WHAT THIS TASK INVOLVES:
Please copy each line below that contains the word "computer".

--------

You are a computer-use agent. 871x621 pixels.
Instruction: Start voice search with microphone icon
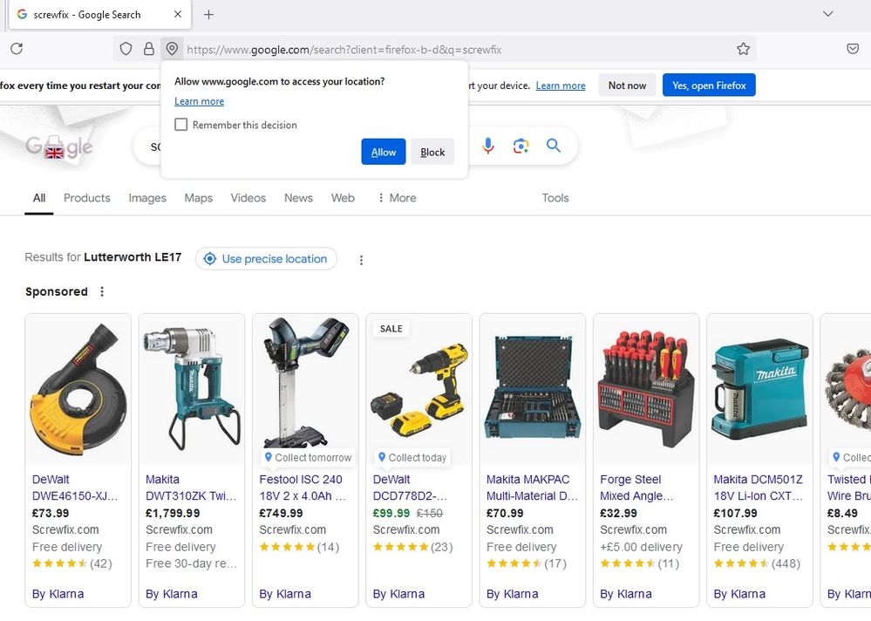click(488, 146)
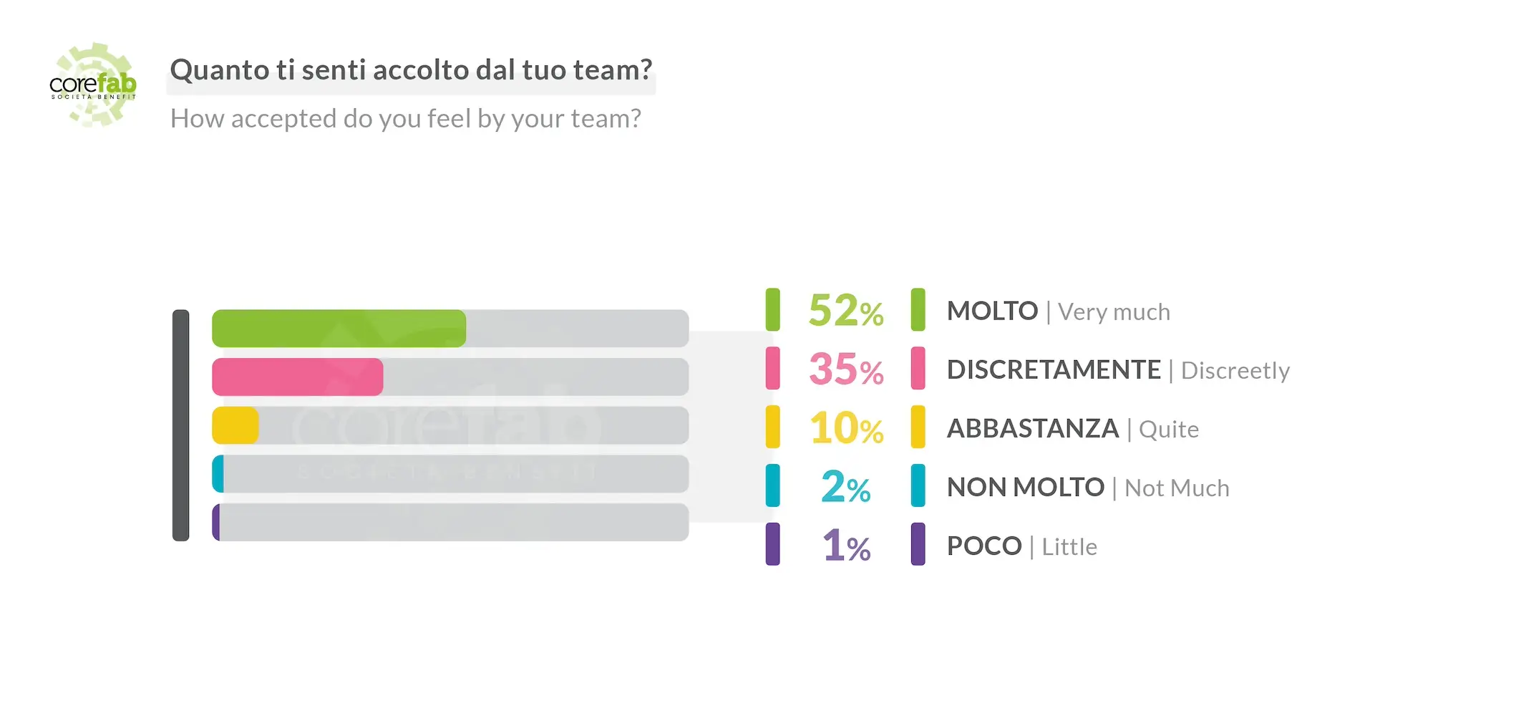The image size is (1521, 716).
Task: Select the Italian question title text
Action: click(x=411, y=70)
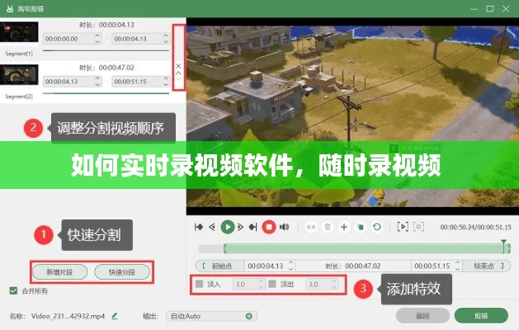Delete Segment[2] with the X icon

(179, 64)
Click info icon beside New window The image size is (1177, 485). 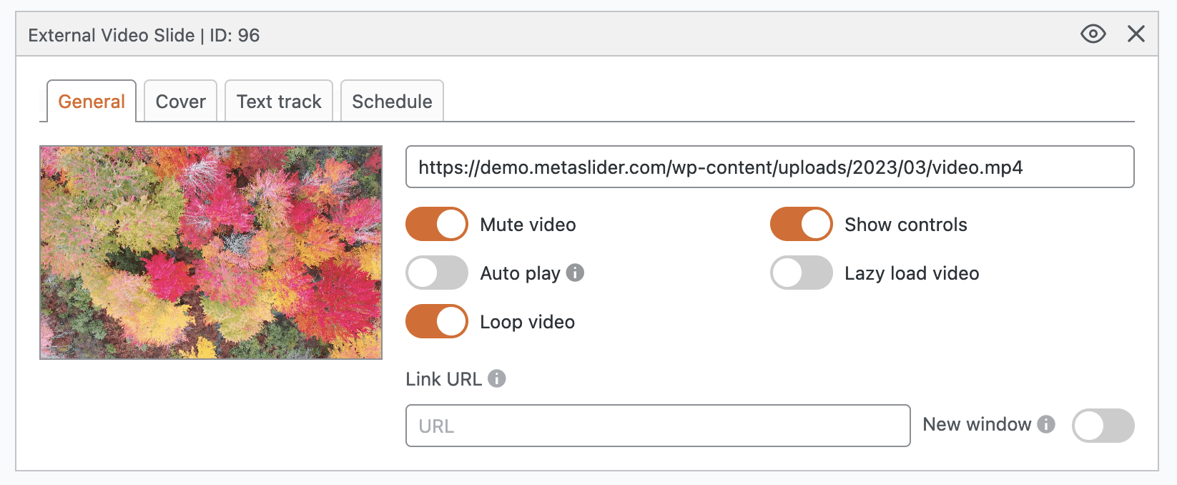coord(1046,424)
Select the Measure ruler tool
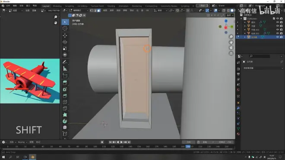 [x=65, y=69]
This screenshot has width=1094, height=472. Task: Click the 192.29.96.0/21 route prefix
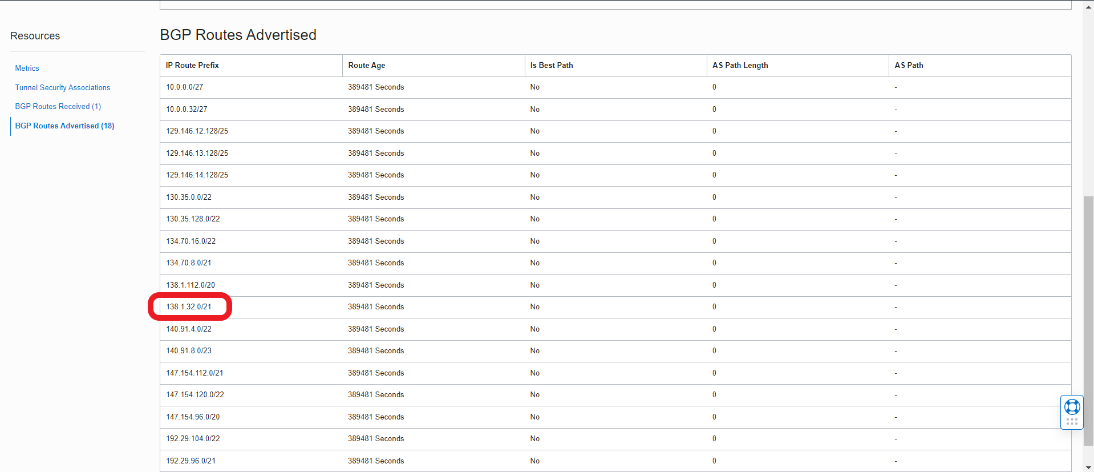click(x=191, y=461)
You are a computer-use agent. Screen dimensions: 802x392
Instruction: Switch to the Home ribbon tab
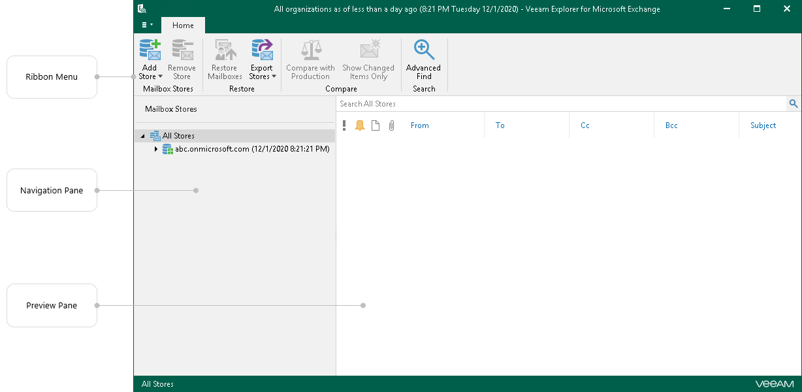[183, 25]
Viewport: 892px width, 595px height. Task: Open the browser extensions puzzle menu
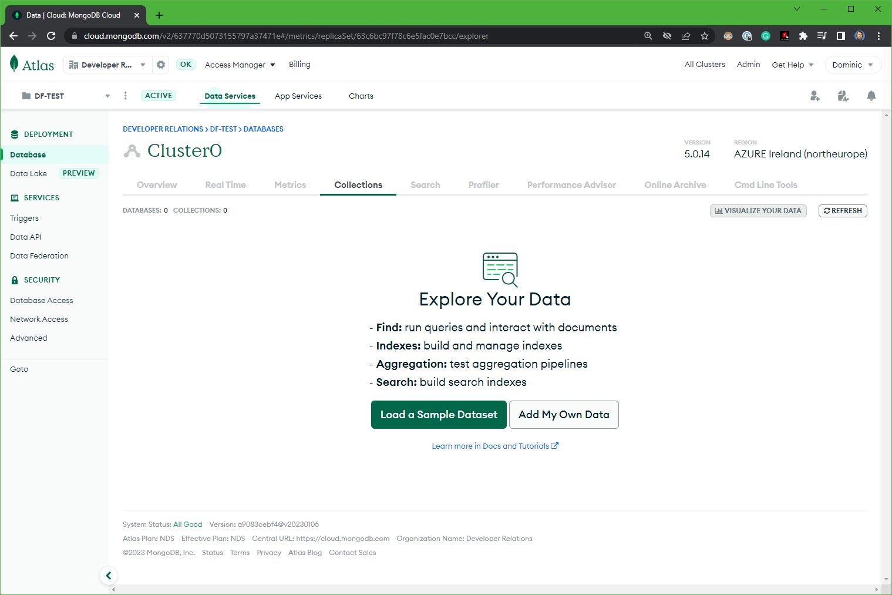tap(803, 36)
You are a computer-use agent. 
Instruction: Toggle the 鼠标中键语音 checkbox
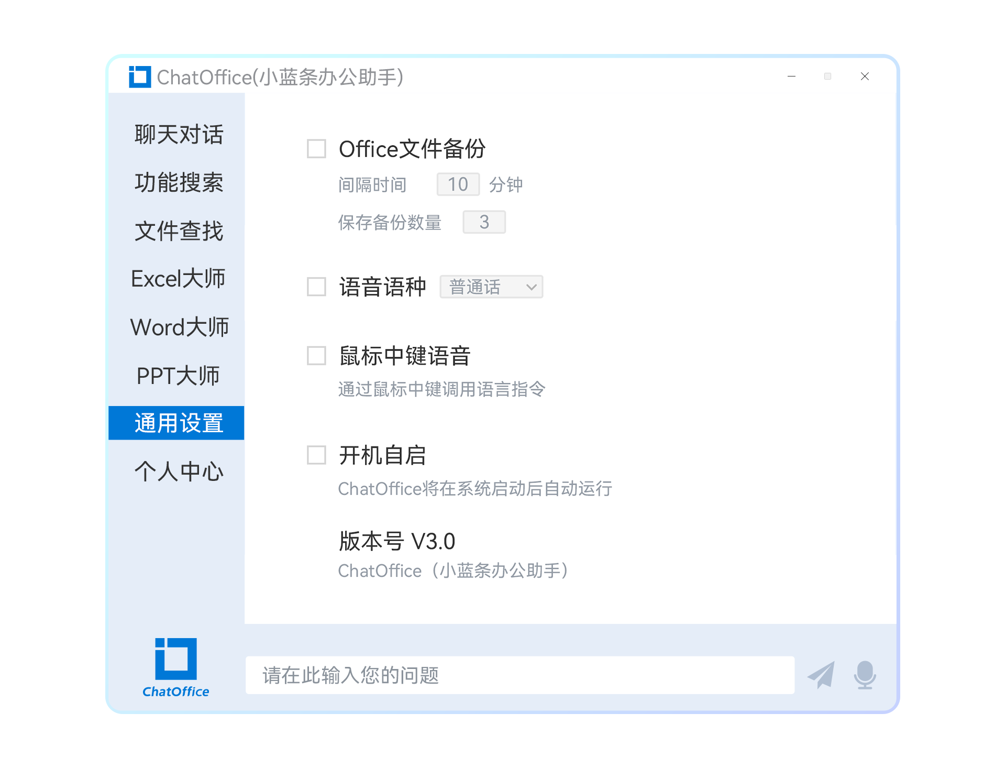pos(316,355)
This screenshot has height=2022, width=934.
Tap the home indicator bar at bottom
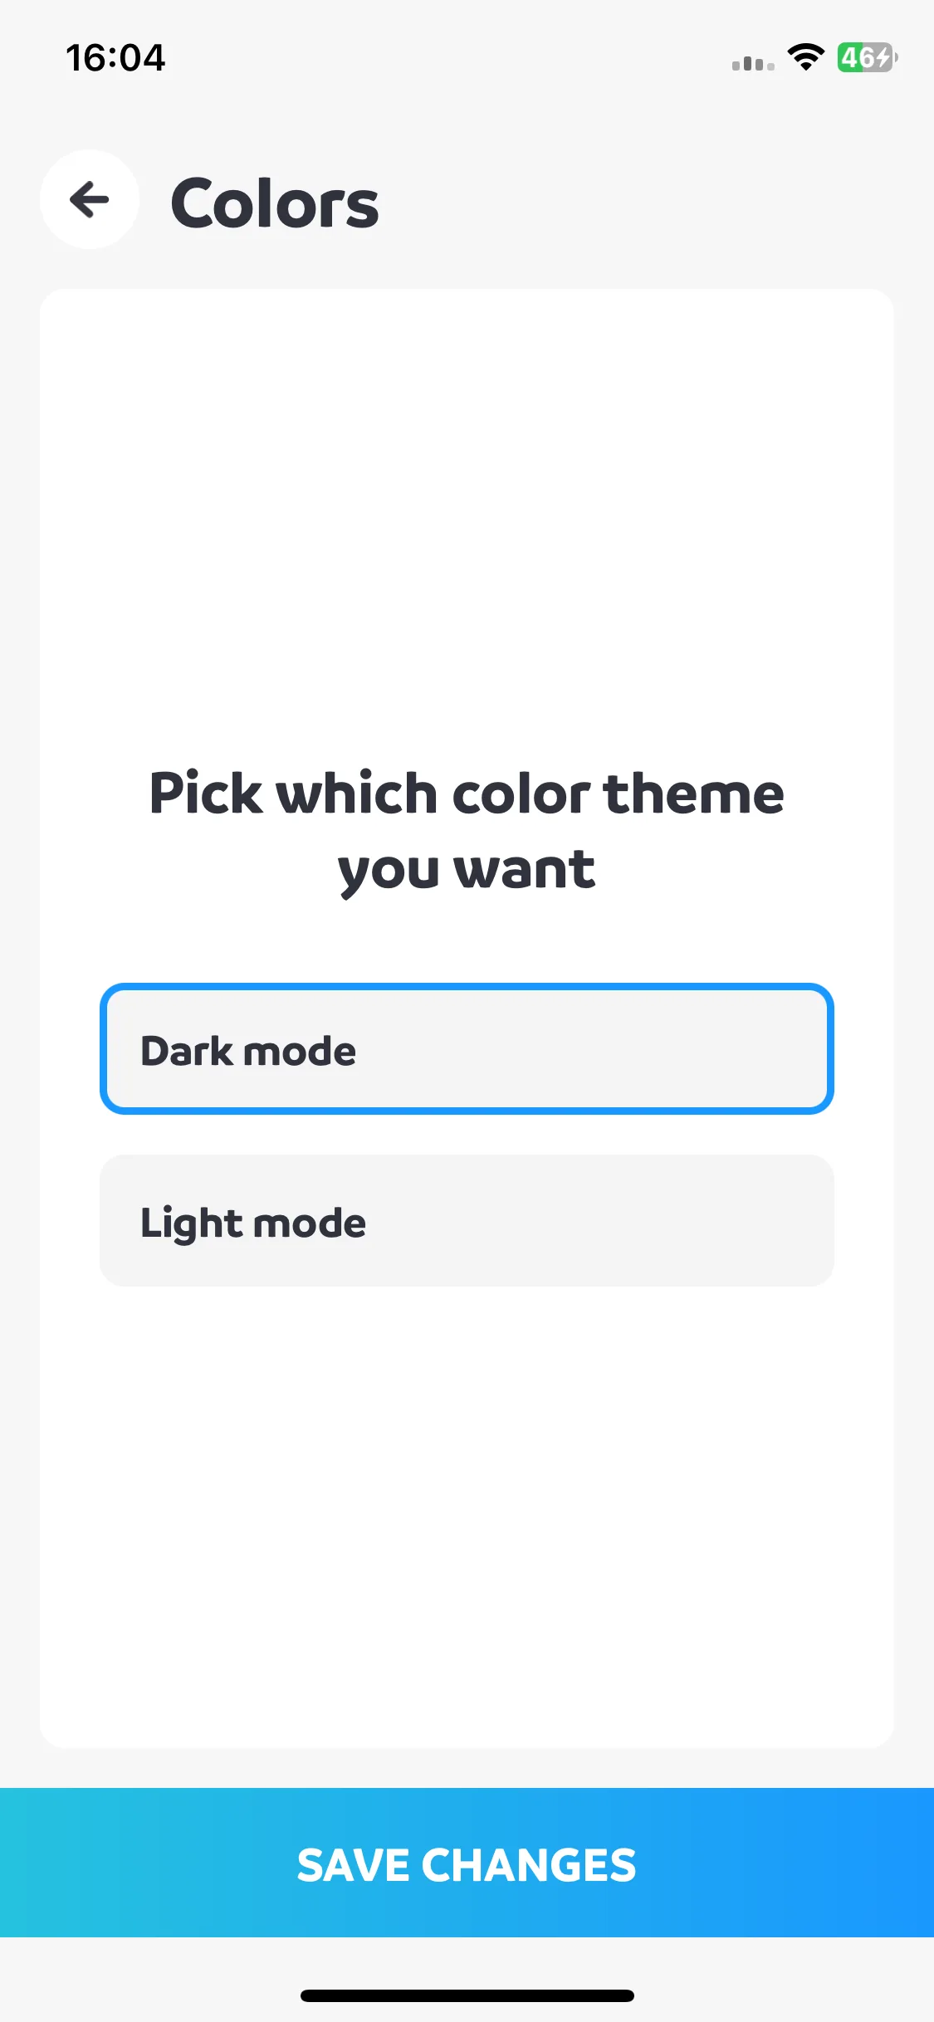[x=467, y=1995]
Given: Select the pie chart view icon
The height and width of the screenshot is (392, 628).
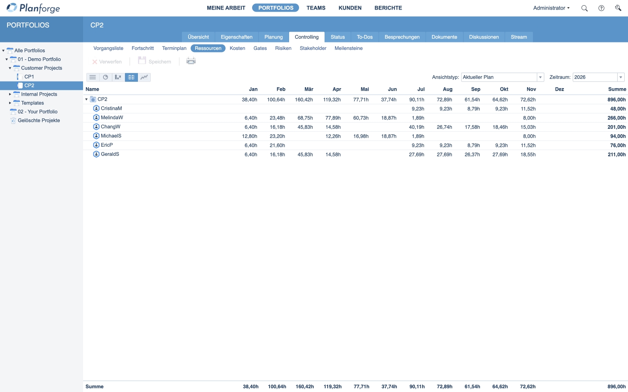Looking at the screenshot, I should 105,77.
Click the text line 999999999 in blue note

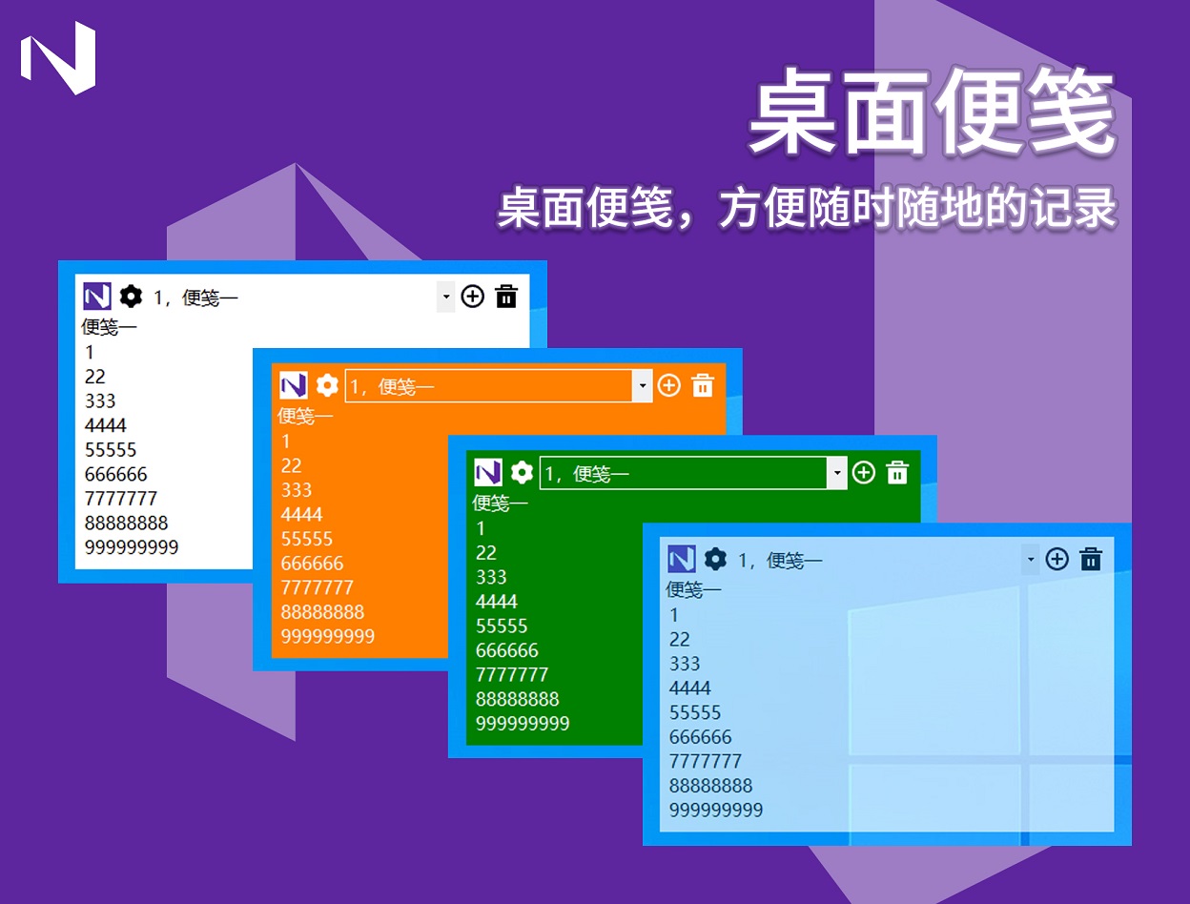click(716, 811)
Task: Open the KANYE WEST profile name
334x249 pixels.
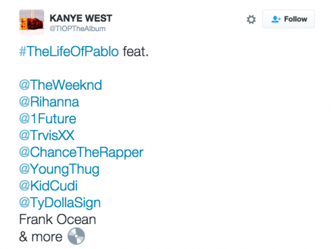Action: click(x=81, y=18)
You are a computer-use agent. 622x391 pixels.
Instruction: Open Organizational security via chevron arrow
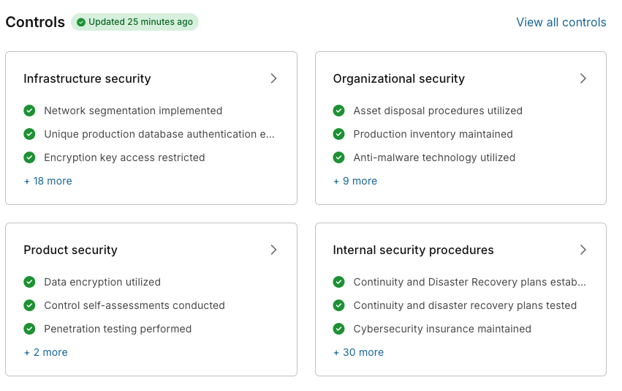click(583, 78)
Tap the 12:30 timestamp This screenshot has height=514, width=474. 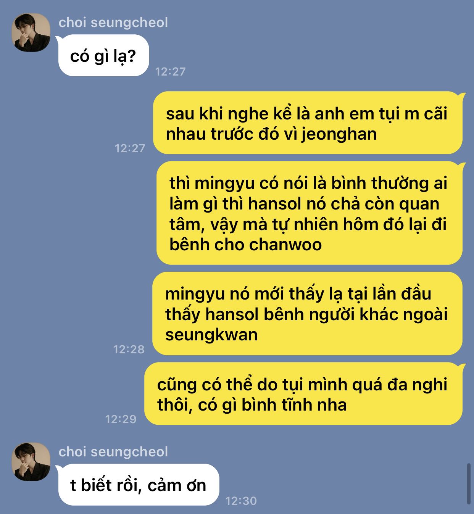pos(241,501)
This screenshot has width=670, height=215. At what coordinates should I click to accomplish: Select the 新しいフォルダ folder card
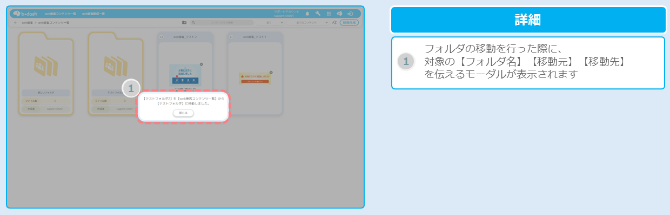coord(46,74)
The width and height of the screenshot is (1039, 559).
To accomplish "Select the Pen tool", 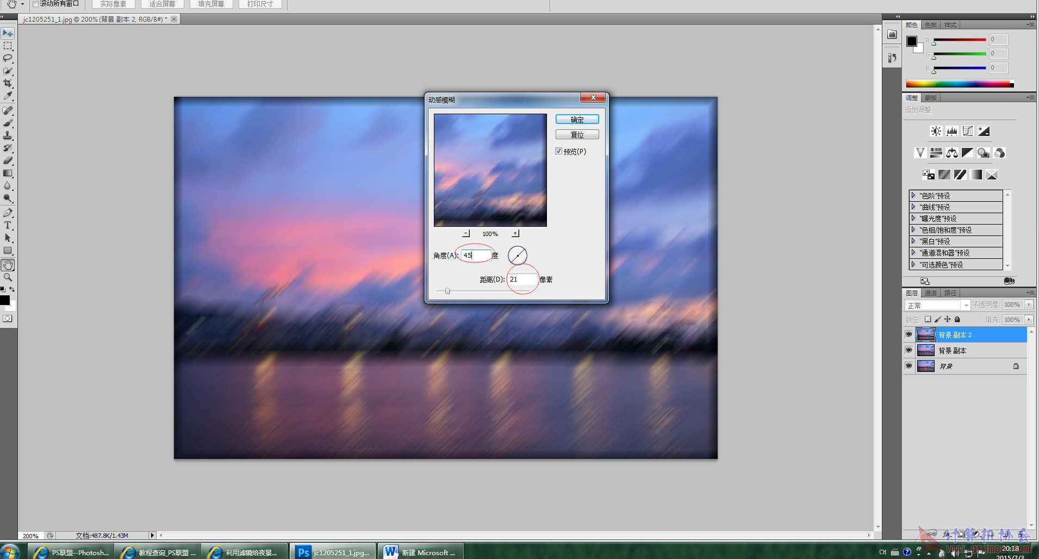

--------

ANSWER FOR THE TASK:
You are a computer-use agent. 871x621 pixels.
You are a computer-use agent. Screen dimensions: 802x392
You are a computer-use agent. 
You are a computer-use agent. 622x391 pixels.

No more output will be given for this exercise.